Dell BIOS setting: Rapid Storage Tech RST vs. AHCI

Dell BIOS setting: Rapid Storage Tech RST vs. AHCI

I love love love my Kudu p1 laptop, which I bought in 2014. It is still my favorite computer, running Kubuntu pretty much from the beginning. I also skipped the DVD-ROM, got a hard disk caddy to run an SSD instead, and over the years, I upgraded this laptop to have three 4TB SSD drives.

Around 2021, I bought a used Dell XPS 15 from a former employer that was liquidating its developer laptops. Pretty decent specs, and for the bargain price of $350, I just couldn't pass it up. I promptly put Kubuntu on it, but never really stopped using my Kudu. I have plenty of computer hardware, and even though I'm an enthusiastic professional software developer with plenty of computer-based hobbies as well. There are simply not enough hours in the day to keep them all busy. The XPS ended up being parked under a boatload of random books and papers in my WFH office. The battery eventually gave up. The NVRAM got reset, and when I tried to dust it off a couple months ago, it just wouldn't boot. I got the infamous initramfs prompt screen, and didn't have the patience to relearn all the initramfs stuff. I did know it fairly well at some point, years before my day jobs started showering me with flawless, fully-tricked-out MacBook Pros, which got me away from pure Linux tinkering as I had done since 1994.

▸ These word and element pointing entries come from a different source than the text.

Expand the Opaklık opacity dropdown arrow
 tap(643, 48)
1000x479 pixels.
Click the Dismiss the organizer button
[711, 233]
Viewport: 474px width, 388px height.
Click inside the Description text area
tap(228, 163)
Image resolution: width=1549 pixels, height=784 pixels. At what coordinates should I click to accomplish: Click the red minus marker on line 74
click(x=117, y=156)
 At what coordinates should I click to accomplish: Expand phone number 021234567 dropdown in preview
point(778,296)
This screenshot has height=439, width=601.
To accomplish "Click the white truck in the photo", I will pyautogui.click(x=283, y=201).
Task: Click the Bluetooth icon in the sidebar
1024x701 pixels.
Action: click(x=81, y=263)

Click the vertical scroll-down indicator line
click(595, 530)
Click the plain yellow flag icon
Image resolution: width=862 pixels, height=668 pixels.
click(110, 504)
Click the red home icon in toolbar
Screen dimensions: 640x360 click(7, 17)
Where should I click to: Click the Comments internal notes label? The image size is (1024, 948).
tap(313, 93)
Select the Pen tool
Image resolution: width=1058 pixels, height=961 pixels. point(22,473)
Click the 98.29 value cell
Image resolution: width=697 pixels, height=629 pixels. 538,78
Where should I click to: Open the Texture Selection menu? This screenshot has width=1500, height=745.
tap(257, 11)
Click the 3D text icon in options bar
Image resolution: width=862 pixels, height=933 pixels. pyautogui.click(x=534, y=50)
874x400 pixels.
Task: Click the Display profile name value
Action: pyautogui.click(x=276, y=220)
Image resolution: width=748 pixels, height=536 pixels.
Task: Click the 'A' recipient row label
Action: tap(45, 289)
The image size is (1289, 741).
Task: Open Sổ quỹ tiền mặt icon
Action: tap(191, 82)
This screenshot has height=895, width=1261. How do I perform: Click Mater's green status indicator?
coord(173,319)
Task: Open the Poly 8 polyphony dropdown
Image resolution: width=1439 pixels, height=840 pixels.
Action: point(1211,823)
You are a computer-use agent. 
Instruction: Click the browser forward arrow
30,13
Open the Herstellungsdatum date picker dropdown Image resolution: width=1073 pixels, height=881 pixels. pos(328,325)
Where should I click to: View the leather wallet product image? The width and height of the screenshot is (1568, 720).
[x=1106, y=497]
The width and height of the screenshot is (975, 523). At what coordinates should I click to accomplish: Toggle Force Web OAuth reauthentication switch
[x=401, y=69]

So, I tried to re-install Kubuntu via LiveUSB to revive this XPS that I barely used. And Arch, and CentOS, and kept running into installation problems, specifically Ubi Partman error with exit code 141.

I used Alt-F2 to launch konsole (KDE's terminal program), and ran fdisk -l /dev/sda. It was odd, that there were no other disk device except sda, and sda was listed as a 32G volume, not the 1.0TB drive I knew existed, and still showed up in the Dell XPS BIOS. Normally, when you boot off a LiveUSB, you would see the laptop's primary drive as sda (with partitions as sda1, sda2, etc), and then the USB drive would be something else like sdb or mmcblk0. Typically, mmcblk0 devices are Micro/Mini slots that take SD cards, not a USB drive. So, the system was only presenting the USB drive I booted from, with no sign of the intended install target, the 1.0TB internal SSD.

Turns out that when the NVRAM got reset, the hard disk controller reverted from AHCI mode (which I remember having to change when I first installed Kubuntu on the XPS), to RST (Intel Rapid Storage Technology) mode. I don't really care what RST is, since obviously it doesn't work with Linux.

When I changed that setting back to AHCI, the XPS booted all the way up without having to re-install or reset anything else. Wow, what an easy win that was!

And this is why I will always support smaller Linux-oriented companies like System76 for my hardcore developer needs, and why Dell still isn't ready to be a Premier Linux workstation vendor. It's because Dell made as DEFAULT a BIOS setting (RST) that doesn't work with Linux at all, until you change it to the other choice: AHCI.